-- Start of Provided passage --
UAlbertaALTLab / crk-db

Managing the Plains Cree dictionary database
GNU General Public License v3.0
0 stars 3 forks source link

Example cases of multi-source hierarchical aggregation #99

Open aarppe opened 2 years ago

aarppe commented 2 years ago

Here's a list of selected CW, AE, and MD dictionary entries, and interpretations of how they should be split to senses (based on the semicolon for CW) and how these senses should be aggregated using the hierarchical procedure with CW > AE > MD. What turned out in this only limited scrutiny is that the AE entries are surprising aberrant (wrong part-of-speech, apparent duplicates), which might require more manual fixing than I'd want.

apiw ᐊᐱᐤ VAI s/he sits, s/he sits down, s/he is present; s/he is available; s/he is there, s/he is situated; s/he is at home, s/he stays at home (CW)
apiw ᐊᐱᐤ VTA s/he is sitting (AE) 
apiw ᐊᐱᐤ V PHRASE He sits. Also means he is at home. (MD)
  1. s/he sits, s/he sits down, s/he is present (CW)
  2. s/he is available; s/he is there, s/he is situated (CW)
  3. s/he is at home, s/he stays at home (CW)
  4. s/he is sitting (AE)
  5. He sits. Also means he is at home. (MD)
apoy ᐊᐳᕀ NA paddle; shovel, spade (CW)
apoy ᐊᐳᕀ NA paddle (AE)
apoy ᐊᐳᕀ N A shovel. (MD)
  1. paddle (CW, AE)
  2. shovel, spade (CW)
  3. A shovel (MD)
asikan ᐊᓯᑲᐣ NA sock, stocking (CW) 
asikan pl. asikanak ᐊᓯᑲᐣ NA A sock; stocking. (AE)
asikan pl. asikanak ᐊᓯᑲᐣ N Sock. (MD)
  1. sock, stocking (CW)
  2. A sock (AE, MD)
  3. stocking (AE)
askihk ᐊᐢᑭᕁ NA pail; kettle (CW)
askihk pl. askihkwak ᐊᐢᑭᕁ NA A pail; a bucket. (AE)
askihk ᐊᐢᑭᕁ N A pail. (MD)
  1. pail (CW, AE, MD)
  2. kettle (CW, AE)
askîhk ᐊᐢᑮᕁ INM on the land; reserve (CW) 
askihk ᐊᐢᑭᕁ LOC On, in or of the earth or land. (MD)
  1. on the land (CW)
  2. reserve (CW)
  3. On, in or of the earth or land. (MD)
-- End of Provided passage --
## [Set problem]
Copy the Cree dictionary thread word for word, from "4. s/he is sitting" to "N Sock. (MD)".
-- Start of Material provided --
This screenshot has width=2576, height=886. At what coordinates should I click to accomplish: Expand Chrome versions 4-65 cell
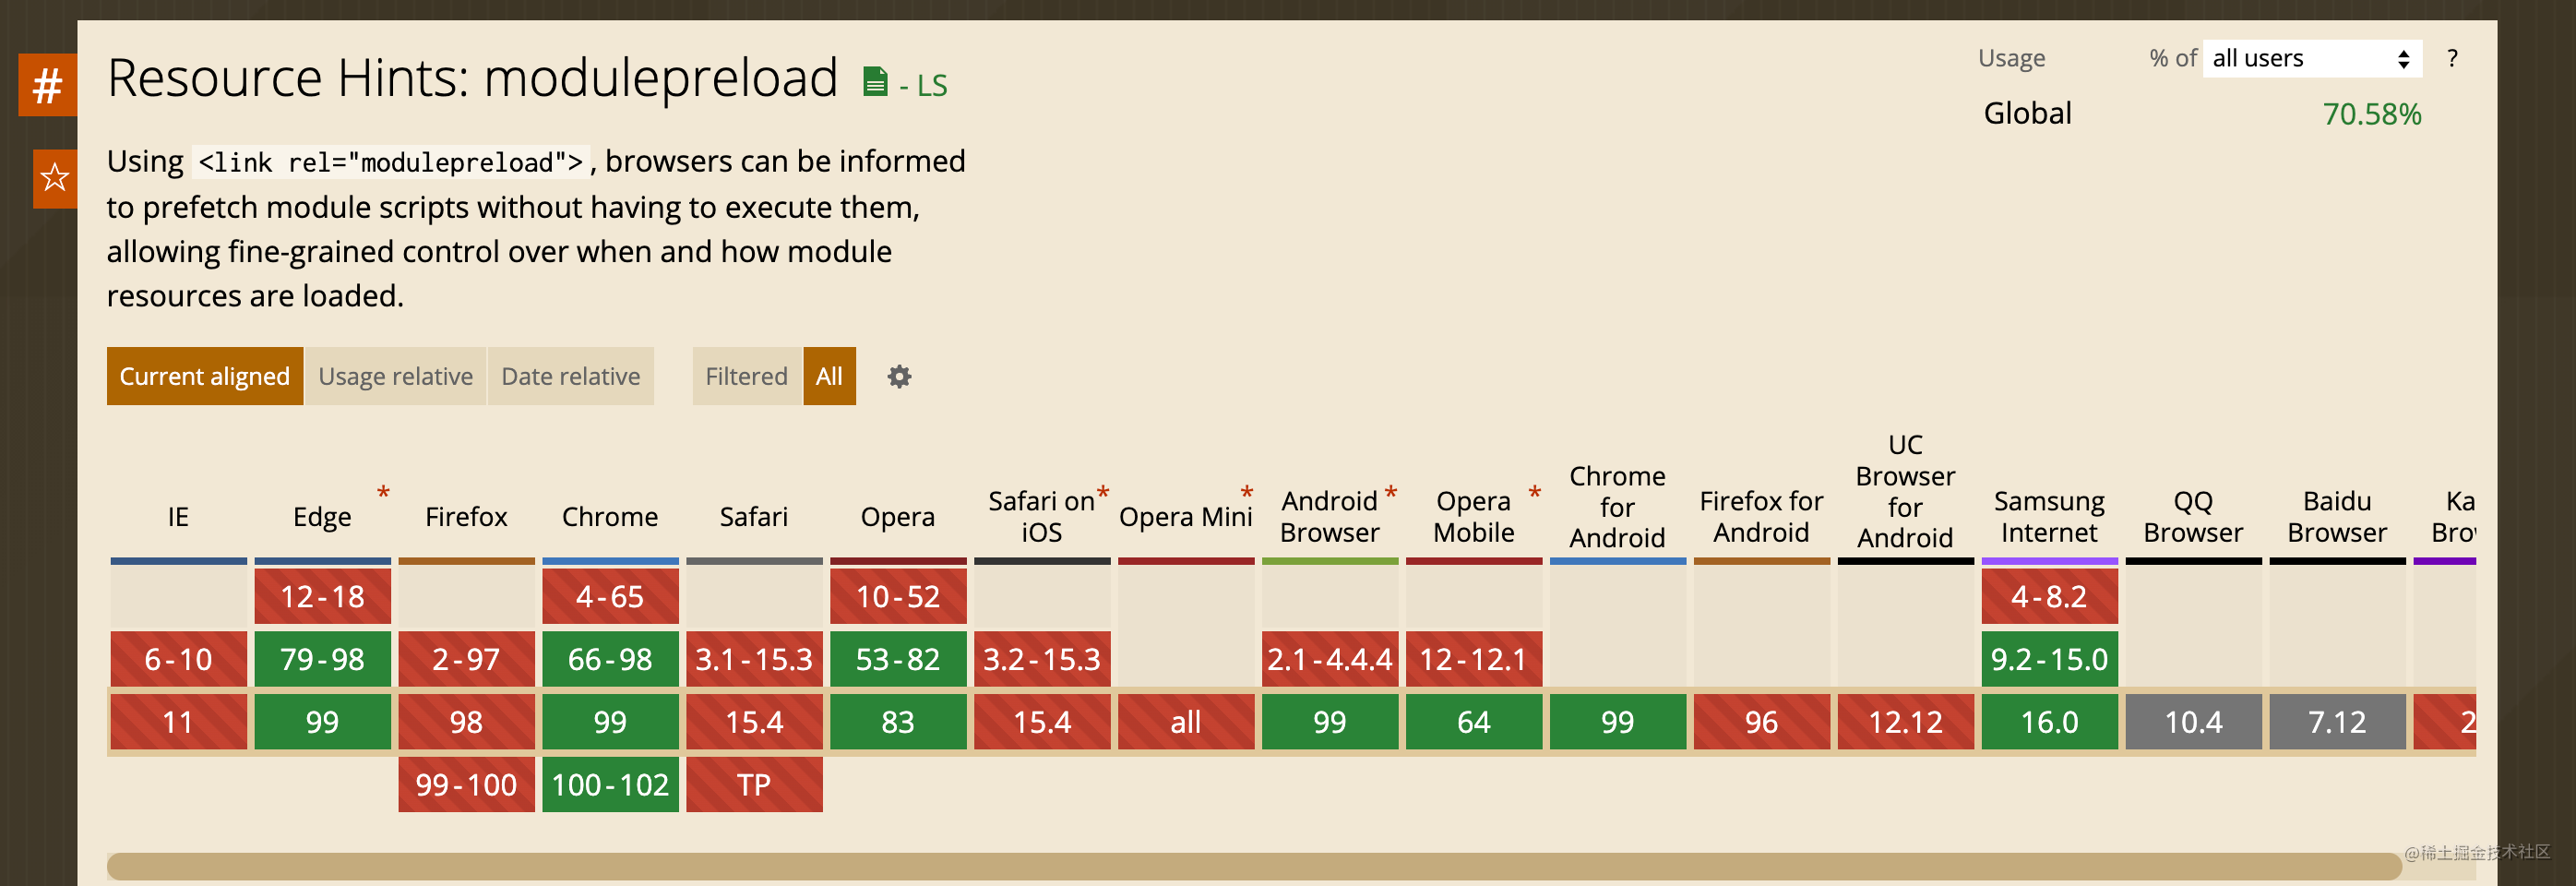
-- End of Material provided --
## [Solution below]
4. s/he is sitting (AE)
  5. He sits. Also means he is at home. (MD)
apoy ᐊᐳᕀ NA paddle; shovel, spade (CW)
apoy ᐊᐳᕀ NA paddle (AE)
apoy ᐊᐳᕀ N A shovel. (MD)
  1. paddle (CW, AE)
  2. shovel, spade (CW)
  3. A shovel (MD)
asikan ᐊᓯᑲᐣ NA sock, stocking (CW) 
asikan pl. asikanak ᐊᓯᑲᐣ NA A sock; stocking. (AE)
asikan pl. asikanak ᐊᓯᑲᐣ N Sock. (MD)